I don't know where this sudden rush of emotion is coming from, but it's chipping away at the steel walls I built around my heart. I can't let myself be weak. I refuse to.

Letting out a frustrated sigh, a knock at the door pulls me from my thoughts. For the twentieth time I twist against the restraints, only to hiss when the chains bite into my bruised skin. Fuck.

"Come in," I mutter reluctantly as the knocking continues. The door opens and Nico steps in, carrying a tray stacked with bacon and eggs, pancakes, and a chilled glass of orange juice. My mouth waters instantly at the sight, until the realization hits me.

Guilt twists in my chest as Nico sets the food on my bedside table, his face expressionless.

He starts to leave, but my voice makes him pause.

"Nico, wait," I whisper, adjusting my legs to sit more comfortably.
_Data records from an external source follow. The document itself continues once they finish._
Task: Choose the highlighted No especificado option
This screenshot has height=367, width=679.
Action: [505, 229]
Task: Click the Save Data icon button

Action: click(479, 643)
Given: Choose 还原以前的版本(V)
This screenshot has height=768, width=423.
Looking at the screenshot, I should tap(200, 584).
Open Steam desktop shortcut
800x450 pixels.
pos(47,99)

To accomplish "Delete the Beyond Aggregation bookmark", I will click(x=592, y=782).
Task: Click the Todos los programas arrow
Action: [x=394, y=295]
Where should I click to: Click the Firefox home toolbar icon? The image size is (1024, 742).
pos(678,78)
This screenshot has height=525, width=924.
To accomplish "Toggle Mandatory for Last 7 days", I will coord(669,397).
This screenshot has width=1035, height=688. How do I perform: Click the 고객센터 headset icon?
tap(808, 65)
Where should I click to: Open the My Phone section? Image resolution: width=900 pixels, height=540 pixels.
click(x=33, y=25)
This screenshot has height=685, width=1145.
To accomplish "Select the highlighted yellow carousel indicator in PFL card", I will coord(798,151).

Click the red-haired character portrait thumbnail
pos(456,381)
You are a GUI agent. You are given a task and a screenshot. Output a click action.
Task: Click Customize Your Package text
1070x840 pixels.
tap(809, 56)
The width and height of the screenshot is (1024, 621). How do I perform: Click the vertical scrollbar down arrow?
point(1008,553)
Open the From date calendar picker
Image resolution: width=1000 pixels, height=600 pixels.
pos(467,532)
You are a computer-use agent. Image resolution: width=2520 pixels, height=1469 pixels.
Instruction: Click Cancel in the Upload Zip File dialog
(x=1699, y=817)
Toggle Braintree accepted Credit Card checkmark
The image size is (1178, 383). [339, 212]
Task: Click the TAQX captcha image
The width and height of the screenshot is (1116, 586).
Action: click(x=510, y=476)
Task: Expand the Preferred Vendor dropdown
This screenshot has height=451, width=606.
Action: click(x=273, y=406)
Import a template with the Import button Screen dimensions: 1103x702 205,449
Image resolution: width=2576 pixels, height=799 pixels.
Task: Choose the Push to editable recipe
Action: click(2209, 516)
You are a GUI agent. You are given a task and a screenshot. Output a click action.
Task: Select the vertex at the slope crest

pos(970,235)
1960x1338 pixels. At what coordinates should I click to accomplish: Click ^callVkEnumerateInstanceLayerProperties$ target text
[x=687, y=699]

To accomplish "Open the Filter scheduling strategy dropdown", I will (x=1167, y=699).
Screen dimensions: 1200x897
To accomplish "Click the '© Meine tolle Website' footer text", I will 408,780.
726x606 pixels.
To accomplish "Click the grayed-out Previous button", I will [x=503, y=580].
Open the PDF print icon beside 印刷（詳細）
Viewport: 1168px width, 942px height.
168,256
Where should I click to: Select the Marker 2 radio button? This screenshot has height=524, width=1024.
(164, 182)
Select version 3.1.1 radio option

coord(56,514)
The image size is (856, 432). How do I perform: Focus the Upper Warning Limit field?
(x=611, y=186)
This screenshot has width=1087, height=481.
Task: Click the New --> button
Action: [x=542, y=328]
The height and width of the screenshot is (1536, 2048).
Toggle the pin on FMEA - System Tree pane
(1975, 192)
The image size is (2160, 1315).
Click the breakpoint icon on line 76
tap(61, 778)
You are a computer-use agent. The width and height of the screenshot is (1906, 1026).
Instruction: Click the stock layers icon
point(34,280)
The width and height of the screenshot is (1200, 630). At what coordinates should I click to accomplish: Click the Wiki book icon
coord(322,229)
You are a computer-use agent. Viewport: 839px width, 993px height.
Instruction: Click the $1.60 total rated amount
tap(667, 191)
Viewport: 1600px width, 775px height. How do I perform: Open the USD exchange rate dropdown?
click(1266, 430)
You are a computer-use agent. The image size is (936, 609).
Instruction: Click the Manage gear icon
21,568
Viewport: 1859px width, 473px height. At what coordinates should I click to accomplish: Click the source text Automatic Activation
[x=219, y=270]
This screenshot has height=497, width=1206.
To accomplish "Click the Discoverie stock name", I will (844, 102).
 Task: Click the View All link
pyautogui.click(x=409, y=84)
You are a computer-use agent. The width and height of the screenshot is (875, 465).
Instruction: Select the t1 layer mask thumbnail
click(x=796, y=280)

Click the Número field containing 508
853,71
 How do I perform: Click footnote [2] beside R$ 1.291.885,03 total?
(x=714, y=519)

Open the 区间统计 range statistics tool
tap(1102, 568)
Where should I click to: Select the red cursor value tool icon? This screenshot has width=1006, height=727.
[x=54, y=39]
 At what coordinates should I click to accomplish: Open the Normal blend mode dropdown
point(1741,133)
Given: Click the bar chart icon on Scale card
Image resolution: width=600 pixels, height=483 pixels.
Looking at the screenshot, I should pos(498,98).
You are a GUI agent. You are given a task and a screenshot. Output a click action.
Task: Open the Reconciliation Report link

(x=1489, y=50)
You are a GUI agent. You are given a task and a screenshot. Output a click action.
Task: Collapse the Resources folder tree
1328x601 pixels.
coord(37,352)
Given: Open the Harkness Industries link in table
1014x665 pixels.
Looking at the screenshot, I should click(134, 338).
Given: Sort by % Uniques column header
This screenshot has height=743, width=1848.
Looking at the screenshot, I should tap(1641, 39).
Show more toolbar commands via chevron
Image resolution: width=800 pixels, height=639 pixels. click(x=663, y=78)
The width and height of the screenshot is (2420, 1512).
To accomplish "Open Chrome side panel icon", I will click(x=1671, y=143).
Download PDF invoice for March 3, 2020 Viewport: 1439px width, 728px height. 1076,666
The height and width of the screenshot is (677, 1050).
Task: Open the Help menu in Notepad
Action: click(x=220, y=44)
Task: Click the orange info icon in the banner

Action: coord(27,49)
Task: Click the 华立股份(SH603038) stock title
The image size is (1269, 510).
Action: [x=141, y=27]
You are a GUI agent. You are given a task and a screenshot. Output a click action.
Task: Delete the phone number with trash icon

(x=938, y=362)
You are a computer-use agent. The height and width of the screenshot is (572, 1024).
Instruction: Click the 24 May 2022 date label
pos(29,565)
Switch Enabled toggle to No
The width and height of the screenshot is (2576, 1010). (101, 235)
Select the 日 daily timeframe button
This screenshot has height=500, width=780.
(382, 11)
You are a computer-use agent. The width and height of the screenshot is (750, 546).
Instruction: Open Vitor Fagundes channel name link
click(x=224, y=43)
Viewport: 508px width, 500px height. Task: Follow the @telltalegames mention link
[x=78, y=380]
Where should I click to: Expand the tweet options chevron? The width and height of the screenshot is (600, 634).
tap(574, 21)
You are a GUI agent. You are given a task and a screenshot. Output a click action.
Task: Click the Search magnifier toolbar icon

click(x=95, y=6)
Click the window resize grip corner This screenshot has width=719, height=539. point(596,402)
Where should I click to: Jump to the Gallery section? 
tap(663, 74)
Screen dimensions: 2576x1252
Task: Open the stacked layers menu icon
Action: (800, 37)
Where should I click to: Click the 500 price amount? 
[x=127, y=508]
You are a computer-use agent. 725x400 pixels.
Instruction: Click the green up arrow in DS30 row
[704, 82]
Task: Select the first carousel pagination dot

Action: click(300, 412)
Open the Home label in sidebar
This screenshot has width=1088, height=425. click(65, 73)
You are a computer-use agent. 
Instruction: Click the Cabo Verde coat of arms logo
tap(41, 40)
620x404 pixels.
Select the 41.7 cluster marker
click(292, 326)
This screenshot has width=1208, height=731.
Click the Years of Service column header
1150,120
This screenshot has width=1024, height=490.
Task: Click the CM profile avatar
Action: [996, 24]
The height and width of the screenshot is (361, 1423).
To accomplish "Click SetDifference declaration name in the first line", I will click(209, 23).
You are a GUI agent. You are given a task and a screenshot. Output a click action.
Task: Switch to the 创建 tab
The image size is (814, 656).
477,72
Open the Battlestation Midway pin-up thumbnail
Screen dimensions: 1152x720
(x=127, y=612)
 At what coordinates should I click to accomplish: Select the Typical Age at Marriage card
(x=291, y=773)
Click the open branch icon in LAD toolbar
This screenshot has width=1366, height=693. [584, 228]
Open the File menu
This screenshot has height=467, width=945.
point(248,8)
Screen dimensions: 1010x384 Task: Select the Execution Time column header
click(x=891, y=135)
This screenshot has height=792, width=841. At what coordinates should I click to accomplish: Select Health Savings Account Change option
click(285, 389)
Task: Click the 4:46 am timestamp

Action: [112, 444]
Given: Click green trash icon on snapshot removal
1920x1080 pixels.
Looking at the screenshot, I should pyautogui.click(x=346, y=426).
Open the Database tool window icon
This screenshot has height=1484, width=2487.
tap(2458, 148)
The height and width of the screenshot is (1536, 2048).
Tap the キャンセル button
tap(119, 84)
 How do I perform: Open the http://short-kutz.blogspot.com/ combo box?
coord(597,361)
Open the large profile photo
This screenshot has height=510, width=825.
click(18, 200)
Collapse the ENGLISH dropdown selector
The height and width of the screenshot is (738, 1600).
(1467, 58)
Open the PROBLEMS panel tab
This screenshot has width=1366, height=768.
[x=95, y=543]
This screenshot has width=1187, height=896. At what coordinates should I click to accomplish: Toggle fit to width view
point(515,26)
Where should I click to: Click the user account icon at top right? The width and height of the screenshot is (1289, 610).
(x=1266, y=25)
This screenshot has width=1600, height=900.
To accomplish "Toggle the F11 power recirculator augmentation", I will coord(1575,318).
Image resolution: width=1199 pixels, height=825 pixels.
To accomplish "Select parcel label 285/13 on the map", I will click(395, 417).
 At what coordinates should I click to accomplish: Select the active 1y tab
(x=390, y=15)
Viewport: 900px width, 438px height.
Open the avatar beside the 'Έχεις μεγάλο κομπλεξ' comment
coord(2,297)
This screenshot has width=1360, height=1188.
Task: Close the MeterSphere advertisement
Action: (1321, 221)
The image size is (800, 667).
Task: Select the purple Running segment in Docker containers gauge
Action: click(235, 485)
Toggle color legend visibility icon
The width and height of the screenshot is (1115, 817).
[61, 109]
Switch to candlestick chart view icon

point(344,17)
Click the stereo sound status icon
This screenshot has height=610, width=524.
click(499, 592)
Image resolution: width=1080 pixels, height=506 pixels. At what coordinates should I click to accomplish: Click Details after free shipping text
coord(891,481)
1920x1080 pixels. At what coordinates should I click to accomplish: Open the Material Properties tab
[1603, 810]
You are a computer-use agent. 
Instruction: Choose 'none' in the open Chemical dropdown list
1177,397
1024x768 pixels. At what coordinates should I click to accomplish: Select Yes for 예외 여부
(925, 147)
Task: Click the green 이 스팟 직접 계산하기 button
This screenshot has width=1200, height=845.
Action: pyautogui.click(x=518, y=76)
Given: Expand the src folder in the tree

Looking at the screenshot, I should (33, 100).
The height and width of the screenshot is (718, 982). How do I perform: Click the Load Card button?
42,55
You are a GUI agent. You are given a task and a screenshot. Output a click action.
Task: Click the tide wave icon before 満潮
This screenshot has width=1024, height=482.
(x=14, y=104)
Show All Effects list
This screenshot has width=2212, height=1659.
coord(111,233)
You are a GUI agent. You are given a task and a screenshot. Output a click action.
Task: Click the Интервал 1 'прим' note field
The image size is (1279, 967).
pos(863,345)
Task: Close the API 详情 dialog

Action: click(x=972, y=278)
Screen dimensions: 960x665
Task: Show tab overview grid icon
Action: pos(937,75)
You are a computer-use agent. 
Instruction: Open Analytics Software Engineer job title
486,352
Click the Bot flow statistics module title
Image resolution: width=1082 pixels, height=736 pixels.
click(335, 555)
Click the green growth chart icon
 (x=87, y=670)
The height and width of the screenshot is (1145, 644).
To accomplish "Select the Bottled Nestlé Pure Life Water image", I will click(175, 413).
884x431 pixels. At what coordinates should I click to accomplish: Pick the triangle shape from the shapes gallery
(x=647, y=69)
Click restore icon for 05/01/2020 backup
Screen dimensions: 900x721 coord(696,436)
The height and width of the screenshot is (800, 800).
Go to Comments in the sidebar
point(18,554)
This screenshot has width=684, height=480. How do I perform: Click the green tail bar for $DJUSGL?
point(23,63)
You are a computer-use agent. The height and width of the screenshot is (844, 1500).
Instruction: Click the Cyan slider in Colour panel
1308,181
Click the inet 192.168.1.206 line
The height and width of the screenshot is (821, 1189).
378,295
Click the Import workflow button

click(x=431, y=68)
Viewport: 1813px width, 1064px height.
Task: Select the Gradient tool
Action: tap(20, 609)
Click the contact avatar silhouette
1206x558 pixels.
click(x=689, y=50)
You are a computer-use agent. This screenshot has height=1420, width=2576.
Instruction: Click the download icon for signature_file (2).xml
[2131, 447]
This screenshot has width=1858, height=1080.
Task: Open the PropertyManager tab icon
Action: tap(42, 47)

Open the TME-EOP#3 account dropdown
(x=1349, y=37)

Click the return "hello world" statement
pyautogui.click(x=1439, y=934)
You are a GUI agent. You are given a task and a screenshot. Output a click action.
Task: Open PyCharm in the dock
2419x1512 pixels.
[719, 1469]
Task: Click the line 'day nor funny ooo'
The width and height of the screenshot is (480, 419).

"What?" he mutters, not bothering to look back. Nico has always been the easygoing one, not exactly cheerful but far less hostile than Franco. Yet now, his indifference toward me feels strangely cold. I tell myself I shouldn't be surprised. After all, he must have paid the price with Blade for letting me escape.

"I know my escape must have gotten you in trouble with Blade and I'm sorry. I just couldn't sit still and let myself be married to him against my will. It's-"

"It's okay. I get it." He gives me a faint smile over his shoulder before walking out of my room.

I swallow hard, the lump in my throat refusing to go away, and let out a shaky sigh.

Am I cursed or something?

First, I am being forced into a marriage I never agreed to. Then, I risk everything to escape, only for it to put my best friend in danger. Nico is now caught up in this mess and I cannot even imagine what Blade might do to this country if he had failed to find me.

My escape feels like it guarantees nothing but more destruction.

I fight back the tears threatening to fall and force my gaze to the delicious food on my bedside table. My lips twist into a frown when I realize for the fifth time today that I'm chained to the bed and that means I can't eat my breakfast. Fuck.

When is Blade going to unchain me? Haven't I suffered enough already?

The thought only earns me a hollow scoff. He is probably too busy enjoying himself with that whore to even remember me. The image of him with her makes something sharp stir in my chest, but I force myself to push it down. Better not to let my mind wander there. Better not to give those feelings room to grow.